The disk subsystem seems to be operating OK given the read and write times too. I'm therefore pointed towards database design (table structures, indexing etc.) as most likely cause but i do not have sufficient experience to have confidence it that assertion.
Any comments would be greatly appreciated!
Many thanks for reading.
Chris
SQL Server: Access Methods - Full Scans3.879
SQL Server: Access Methods - Index Searches1610.422
SQL Server: Access Methods - Page Splits/sec1.815
SQL Server: Access Methods - Workfiles Created2.695
SQL Server: Access Methods - Worktables Created0.338
SQL Server: Access Methods - Table Lock Escalations/sec0.001
SQL Server: Buffer Manager - Free List Stalls/sec0.306
SQL Server: Buffer Manager - Lazy Writes/Sec1.276
SQL Server: Buffer Manager - Checkpoint Pages/sec80.322
SQL Server: Buffer Manager - Page Life Expectancy2194.757
SQL Server: Buffer Manager - Page Lookups/sec20840.106
SQL Server: Buffer Manager - Page Reads/sec3228.451
SQL Server: Buffer Manager - Page Writes/sec129.086
SQL Server: Buffer Manager - Readahead/sec3066.469
SQL Server: SQL Statistics - Batch Requests/Sec71.32
SQL Server: SQL Statistics - SQL Attention Rate/sec0.001
SQL Server: SQL Statistics - SQL Compilations/sec0.282
SQL Server: SQL Statistics - SQL Re-Compilations/sec0.003
SQL Server: Locks - Lock Requests/sec5317.956
SQL Server: Locks - Lock Timeouts/sec0.361
SQL Server: Locks - Number of Deadlocks/sec0
Memory - Available Mbytes271.067
Memory - Pages Input/sec112.921
Memory - Pages/sec120.108
Paging File - %Usage
Paging File - %Usage Peak
System - Processor Queue Length0.2
System - Context Switches/sec5839.471
Processor - % Processor Time12.255
Avg. Disk Sec/Read H:Data warehouse files0.006733
Avg. Disk Sec/Read I:Database Log files0.007272
Avg. Disk Sec/Read P:TempDB0.01147
Avg. Disk Sec/WriteH:Data warehouse files0.2543
Avg. Disk Sec/WriteI:Database Log files0.008935
Avg. Disk Sec/WriteP:TempDB0.03077
September 12, 2011 at 6:52 am
Thanks for the links - they are certainly detailed and ones that i will give careful consideration to.
At the moment however, I am looking for a little guidance on the step before going into the detail described in those guides.

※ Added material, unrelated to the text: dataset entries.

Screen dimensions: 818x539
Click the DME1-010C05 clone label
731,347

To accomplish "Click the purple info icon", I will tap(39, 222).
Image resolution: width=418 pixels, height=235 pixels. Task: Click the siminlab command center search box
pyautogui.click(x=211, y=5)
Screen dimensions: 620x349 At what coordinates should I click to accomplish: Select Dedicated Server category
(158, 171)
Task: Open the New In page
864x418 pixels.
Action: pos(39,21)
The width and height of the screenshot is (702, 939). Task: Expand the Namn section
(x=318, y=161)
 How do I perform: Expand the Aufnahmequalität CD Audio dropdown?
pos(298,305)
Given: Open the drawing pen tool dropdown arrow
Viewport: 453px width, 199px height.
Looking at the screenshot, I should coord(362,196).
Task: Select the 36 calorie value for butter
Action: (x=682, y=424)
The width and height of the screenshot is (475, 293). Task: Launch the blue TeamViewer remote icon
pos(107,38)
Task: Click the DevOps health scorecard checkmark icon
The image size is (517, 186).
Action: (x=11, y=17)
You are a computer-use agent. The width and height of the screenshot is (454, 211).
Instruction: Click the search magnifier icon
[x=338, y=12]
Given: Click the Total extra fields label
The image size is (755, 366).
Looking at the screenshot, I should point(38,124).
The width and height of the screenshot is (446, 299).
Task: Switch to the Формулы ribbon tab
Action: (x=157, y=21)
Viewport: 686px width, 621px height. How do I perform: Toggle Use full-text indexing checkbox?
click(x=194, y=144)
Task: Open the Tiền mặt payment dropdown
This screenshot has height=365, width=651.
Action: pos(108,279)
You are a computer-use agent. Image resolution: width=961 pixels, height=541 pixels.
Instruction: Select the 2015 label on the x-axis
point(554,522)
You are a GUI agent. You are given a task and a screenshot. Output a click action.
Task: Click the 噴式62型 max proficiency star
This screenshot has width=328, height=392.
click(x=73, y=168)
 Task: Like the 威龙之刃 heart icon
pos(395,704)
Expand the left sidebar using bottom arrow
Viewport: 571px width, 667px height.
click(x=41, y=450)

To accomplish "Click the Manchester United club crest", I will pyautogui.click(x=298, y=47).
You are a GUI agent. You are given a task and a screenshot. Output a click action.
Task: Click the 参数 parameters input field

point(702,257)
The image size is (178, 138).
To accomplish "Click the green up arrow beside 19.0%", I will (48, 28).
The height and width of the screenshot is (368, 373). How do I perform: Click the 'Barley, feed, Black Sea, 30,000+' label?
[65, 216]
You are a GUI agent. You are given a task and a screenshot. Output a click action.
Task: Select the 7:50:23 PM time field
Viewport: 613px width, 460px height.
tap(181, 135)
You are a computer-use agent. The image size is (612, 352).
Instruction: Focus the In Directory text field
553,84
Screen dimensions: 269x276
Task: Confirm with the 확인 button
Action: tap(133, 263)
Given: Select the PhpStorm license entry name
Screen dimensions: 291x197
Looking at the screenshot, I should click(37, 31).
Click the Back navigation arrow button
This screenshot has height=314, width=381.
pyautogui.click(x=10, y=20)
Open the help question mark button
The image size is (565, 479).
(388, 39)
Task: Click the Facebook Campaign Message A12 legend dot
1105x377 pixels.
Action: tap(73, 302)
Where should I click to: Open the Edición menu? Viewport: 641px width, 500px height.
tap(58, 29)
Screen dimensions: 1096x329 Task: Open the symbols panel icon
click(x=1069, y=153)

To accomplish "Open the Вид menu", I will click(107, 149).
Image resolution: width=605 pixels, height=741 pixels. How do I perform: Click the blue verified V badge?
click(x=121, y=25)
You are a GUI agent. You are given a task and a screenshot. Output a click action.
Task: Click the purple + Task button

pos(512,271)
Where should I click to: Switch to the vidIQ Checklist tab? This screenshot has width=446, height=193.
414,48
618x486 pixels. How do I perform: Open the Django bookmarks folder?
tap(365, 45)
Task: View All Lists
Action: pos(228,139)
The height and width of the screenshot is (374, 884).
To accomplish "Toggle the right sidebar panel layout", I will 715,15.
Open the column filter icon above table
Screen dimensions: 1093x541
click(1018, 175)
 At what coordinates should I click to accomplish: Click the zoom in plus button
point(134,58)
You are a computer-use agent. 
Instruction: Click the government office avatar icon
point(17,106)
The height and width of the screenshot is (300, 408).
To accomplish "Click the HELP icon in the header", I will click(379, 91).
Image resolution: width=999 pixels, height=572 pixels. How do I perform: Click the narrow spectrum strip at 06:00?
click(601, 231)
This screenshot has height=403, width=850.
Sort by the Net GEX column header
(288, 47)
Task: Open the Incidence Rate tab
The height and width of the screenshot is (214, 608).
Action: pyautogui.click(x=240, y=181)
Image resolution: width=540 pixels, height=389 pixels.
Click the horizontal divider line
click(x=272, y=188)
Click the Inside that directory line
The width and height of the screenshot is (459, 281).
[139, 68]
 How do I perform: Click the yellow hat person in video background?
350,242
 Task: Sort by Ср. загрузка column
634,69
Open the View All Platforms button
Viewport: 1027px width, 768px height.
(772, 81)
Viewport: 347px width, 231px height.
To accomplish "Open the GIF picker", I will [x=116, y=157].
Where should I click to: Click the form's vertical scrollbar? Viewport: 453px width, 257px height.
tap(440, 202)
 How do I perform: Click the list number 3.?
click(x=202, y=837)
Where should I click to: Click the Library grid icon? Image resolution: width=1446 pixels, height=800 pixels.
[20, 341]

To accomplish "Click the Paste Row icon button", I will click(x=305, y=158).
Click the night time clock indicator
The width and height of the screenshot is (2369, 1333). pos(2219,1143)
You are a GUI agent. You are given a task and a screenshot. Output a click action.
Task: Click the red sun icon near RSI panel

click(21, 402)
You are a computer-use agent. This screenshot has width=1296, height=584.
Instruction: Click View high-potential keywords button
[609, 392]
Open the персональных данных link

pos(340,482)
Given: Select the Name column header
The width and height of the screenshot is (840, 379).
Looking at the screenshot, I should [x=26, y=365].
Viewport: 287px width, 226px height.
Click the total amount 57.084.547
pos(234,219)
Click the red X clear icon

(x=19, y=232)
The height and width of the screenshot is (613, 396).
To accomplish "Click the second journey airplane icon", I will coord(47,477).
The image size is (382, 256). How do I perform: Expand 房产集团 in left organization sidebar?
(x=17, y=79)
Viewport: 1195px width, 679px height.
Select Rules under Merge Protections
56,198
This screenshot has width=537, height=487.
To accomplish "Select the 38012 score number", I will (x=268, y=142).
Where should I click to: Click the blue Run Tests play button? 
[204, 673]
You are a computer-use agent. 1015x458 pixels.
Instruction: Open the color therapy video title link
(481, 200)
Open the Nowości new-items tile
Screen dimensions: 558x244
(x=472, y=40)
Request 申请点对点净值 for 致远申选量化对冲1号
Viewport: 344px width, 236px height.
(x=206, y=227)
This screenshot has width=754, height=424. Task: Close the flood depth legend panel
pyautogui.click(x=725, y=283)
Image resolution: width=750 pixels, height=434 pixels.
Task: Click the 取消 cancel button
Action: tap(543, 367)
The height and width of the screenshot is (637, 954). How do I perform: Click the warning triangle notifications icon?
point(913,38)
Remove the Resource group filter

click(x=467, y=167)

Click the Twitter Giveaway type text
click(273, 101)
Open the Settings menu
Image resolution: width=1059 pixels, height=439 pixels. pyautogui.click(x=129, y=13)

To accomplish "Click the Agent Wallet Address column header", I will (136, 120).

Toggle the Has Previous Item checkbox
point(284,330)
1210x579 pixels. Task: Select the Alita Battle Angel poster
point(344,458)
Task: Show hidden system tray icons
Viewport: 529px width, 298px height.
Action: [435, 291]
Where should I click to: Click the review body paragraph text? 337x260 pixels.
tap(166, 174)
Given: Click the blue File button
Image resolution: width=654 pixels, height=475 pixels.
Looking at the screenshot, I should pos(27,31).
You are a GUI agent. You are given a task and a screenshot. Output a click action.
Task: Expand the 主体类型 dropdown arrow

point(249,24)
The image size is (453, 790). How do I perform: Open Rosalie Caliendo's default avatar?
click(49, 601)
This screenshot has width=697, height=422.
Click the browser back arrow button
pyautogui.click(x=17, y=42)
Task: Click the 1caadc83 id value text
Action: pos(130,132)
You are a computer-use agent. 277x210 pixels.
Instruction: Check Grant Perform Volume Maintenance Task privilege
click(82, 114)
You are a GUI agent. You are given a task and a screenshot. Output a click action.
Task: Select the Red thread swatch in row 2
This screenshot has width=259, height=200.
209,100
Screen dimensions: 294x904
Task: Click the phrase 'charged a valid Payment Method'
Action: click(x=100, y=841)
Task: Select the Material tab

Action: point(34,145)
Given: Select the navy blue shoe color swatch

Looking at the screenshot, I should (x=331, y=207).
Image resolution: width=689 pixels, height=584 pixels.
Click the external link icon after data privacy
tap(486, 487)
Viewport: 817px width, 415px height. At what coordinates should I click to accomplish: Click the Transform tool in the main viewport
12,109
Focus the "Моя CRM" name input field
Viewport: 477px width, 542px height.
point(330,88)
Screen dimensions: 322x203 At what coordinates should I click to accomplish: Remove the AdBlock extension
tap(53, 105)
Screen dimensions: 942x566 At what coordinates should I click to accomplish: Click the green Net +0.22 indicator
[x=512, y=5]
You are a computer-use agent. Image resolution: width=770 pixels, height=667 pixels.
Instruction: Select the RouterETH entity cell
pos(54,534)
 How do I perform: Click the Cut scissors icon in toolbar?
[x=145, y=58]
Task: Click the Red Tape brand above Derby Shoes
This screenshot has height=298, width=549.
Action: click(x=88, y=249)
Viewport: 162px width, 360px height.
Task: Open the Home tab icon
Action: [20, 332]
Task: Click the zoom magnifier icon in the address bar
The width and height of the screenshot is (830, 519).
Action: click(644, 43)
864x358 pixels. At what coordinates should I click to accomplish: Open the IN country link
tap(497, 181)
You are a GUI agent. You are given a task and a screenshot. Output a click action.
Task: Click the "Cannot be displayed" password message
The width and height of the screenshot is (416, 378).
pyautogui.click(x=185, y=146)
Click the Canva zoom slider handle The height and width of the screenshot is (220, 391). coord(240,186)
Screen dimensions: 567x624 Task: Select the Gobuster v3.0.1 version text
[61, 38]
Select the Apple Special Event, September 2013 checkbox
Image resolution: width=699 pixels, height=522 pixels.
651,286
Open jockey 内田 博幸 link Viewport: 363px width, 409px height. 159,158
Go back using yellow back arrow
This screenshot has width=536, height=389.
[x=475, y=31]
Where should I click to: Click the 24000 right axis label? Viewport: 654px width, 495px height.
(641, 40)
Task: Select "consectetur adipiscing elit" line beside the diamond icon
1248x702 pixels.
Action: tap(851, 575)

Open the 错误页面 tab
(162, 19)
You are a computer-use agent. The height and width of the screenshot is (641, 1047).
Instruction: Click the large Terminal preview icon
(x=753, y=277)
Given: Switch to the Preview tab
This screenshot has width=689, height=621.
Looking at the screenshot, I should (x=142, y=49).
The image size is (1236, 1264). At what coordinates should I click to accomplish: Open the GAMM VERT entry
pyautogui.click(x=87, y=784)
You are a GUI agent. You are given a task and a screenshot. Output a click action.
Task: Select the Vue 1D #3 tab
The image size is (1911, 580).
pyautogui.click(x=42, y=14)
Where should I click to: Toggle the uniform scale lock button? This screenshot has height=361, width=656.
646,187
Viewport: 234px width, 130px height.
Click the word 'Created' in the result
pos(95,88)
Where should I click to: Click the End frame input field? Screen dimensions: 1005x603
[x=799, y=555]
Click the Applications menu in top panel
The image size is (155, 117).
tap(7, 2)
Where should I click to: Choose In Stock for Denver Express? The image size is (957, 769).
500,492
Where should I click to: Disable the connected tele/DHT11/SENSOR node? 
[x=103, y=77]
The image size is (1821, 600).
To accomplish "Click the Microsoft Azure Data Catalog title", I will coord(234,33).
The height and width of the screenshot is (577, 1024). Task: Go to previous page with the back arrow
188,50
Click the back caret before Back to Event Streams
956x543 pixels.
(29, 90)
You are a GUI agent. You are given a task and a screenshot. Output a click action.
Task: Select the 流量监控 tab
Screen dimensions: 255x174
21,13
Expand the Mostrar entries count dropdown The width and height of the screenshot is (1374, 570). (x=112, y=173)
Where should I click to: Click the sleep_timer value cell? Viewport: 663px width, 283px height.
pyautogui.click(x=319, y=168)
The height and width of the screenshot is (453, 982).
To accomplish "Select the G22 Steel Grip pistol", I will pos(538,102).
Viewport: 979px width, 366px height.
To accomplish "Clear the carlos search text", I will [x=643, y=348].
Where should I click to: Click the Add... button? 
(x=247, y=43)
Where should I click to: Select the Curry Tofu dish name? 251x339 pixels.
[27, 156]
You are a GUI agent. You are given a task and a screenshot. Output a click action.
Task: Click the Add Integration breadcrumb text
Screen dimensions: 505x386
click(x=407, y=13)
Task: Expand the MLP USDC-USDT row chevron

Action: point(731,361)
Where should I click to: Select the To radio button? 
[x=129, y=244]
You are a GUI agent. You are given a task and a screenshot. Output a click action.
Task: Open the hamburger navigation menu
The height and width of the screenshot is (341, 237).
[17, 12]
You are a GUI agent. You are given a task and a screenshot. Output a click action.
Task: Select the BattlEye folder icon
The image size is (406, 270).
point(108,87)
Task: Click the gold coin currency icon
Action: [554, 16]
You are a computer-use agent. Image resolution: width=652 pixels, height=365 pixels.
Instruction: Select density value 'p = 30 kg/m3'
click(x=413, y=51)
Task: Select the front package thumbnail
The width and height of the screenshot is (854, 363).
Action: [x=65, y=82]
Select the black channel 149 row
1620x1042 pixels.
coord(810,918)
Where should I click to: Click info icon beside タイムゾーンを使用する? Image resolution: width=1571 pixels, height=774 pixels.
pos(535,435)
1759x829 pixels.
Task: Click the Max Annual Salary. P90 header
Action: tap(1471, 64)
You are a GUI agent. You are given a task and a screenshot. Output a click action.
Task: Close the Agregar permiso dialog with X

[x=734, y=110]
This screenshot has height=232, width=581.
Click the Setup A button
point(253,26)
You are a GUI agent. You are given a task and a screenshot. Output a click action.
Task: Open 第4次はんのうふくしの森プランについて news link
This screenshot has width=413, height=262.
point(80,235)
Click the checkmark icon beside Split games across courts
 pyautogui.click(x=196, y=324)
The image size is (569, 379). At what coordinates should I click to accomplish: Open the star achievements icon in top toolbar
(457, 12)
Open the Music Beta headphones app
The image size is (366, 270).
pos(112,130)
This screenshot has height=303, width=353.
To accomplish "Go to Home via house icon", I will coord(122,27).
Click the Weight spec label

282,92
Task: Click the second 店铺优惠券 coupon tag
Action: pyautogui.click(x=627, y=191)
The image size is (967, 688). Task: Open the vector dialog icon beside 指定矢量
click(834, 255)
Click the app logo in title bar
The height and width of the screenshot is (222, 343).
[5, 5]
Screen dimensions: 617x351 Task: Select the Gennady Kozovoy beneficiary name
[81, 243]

I'm looking for some expert backup to my opinion that database design and indexing are the culprits in our environment and as such, we can discount most of the infrastructure as a cause.
The situation I'm in is that I'm not a DBA but have a vested interest in a well performing data warehouse. There is a belief in my team that the poor performance is being caused primarily by 'back-end' problems and not design choices on our side. As such, I'd like to spend more time investigating the design, indexing, identifying the long running queries etc. but until i can point at relevant data that backs up this theory, i can't proceed with analysis like in the links suggest.
This is my first foray into any kind of DBA-type activity and have no expertise within the company to rely on so I'm just looking for a nudge in the right direction from SQL Server Central and not for you to try and solve all our problems from one little set of Perfmon counters 🙂
I'd appreciate any comments or guidance.
Chris
September 12, 2011 at 6:57 am
#1 The links I gave you are exactly to find out the query bottlenecks. So those are extremely relevant to your case.
#2 I'm not perfom expert, not even junior.
However here's what I know for sure. Unless you have a baseline to compare those results to you can't know for sure what is wrong with the server IE what's changed compared to "normal".
That being said here's what I can do beside give you the link to find the bottleneck queries and quite possibly index tuning opportunities.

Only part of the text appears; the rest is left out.